Understanding Weighted Gene Co-Expression Network Analysis (WGCNA) with a Simple Example

Introduction

Weighted Gene Co-Expression Network Analysis (WGCNA) is a widely-used method in bioinformatics for identifying clusters (modules) of highly correlated genes. It is particularly useful for understanding complex biological networks and identifying key regulatory genes (hub genes) in various biological processes and diseases.
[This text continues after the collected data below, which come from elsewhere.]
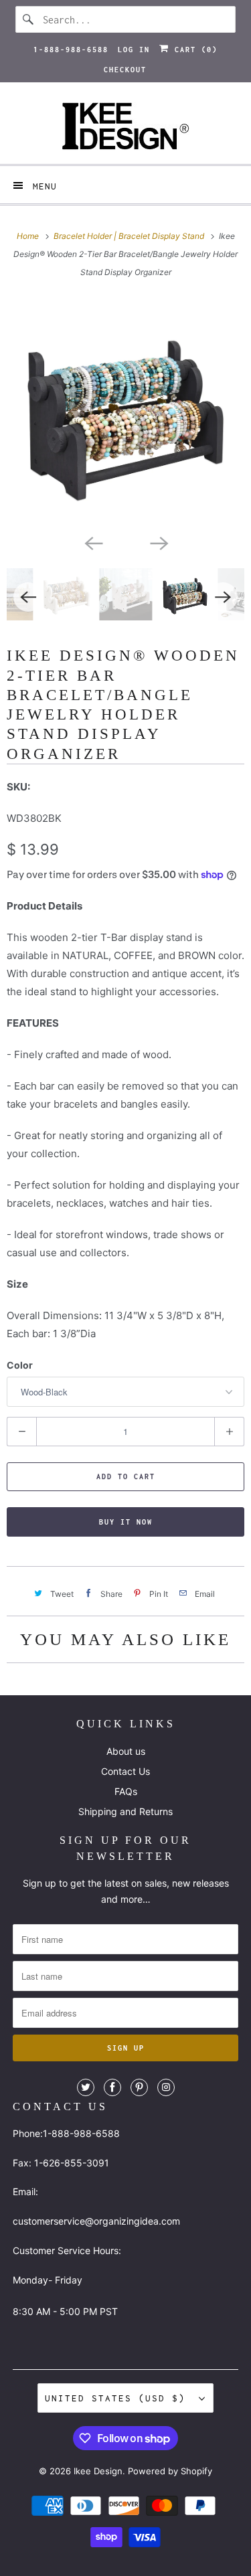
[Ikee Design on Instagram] (166, 2087)
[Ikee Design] (125, 128)
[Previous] (93, 542)
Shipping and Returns (125, 1811)
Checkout (125, 70)
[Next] (158, 542)
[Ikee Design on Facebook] (112, 2087)
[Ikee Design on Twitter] (85, 2087)
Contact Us (125, 1771)
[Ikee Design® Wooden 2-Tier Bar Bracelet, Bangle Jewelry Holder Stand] (125, 412)
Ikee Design (98, 2471)
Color (20, 1365)
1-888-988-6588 (70, 50)
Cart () (193, 50)
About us (125, 1751)
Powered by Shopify (170, 2471)
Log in (134, 50)
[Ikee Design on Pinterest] (139, 2087)
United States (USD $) (118, 2398)
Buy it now (126, 1522)
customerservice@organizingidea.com (96, 2221)
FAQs (125, 1791)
In this post, we will delve into the step-by-step process of WGCNA with illustrative examples.

Steps in WGCNA

1. Filtering Genes

Before performing WGCNA, genes with low variance or incomplete data are filtered out to ensure the analysis focuses on the most informative genes.

Example:

Sample Gene1 Gene2 Gene3 Gene4 Gene5 Gene6
A 5 0 50 100 2 10
B 6 0 52 95 3 12
C 5 1 48 98 2 9
D 7 0 51 102 4 11
E 6 0 49 97 3 10

Genes with low variance (Gene2) and incomplete data (Gene5) are filtered out:

Sample Gene1 Gene3 Gene4 Gene6
A 5 50 100 10
B 6 52 95 12
C 5 48 98 9
D 7 51 102 11
E 6 49 97 10

2. Normalization

Data normalization helps in reducing non-biological variations. Methods like Z-score normalization are commonly used.

Example:

Sample Gene1 Gene3 Gene4 Gene6
A -1.0 -0.1 0.5 -0.5
B 0.0 1.3 -1.1 1.5
C -1.0 -1.5 -0.3 -1.5
D 1.0 0.7 1.1 0.5
E 0.0 -0.3 -0.5 0.0

3. Calculating Similarity Matrix

The similarity between pairs of genes is calculated using Pearson correlation.

Example:

Gene1 Gene3 Gene4 Gene6
Gene1 1.0 0.8 0.4 0.6
Gene3 0.8 1.0 0.5 0.7
Gene4 0.4 0.5 1.0 0.3
Gene6 0.6 0.7 0.3 1.0

4. Creating Weighted Adjacency Matrix

The similarity measures are raised to a power β to emphasize strong correlations and diminish weak ones.

Example:

Gene1 Gene3 Gene4 Gene6
Gene1 1.0 0.2621 0.0041 0.0467
Gene3 0.2621 1.0 0.0156 0.1176
Gene4 0.0041 0.0156 1.0 0.0007
Gene6 0.0467 0.1176 0.0007 1.0

5. Constructing Gene Network

Using the weighted adjacency matrix, a gene network is created where nodes represent genes, and edges represent weighted connections.

6. Identifying Modules

Clustering algorithms are used to identify modules, which are groups of genes with similar expression patterns.

Example Modules:

  • Module 1: Gene1, Gene3, Gene6
  • Module 2: Gene4

Conclusion

WGCNA is a powerful tool for identifying gene modules and understanding gene networks in large-scale biological data. This method helps in uncovering key regulatory genes and pathways involved in various biological processes and diseases, thereby providing insights that can drive future research and therapeutic strategies.

References

  1. Langfelder P, Horvath S. WGCNA: an R package for weighted correlation network analysis. BMC Bioinformatics. 2008.
  2. Zhang B, Horvath S. A general framework for weighted gene co-expression network analysis. Stat Appl Genet Mol Biol. 2005.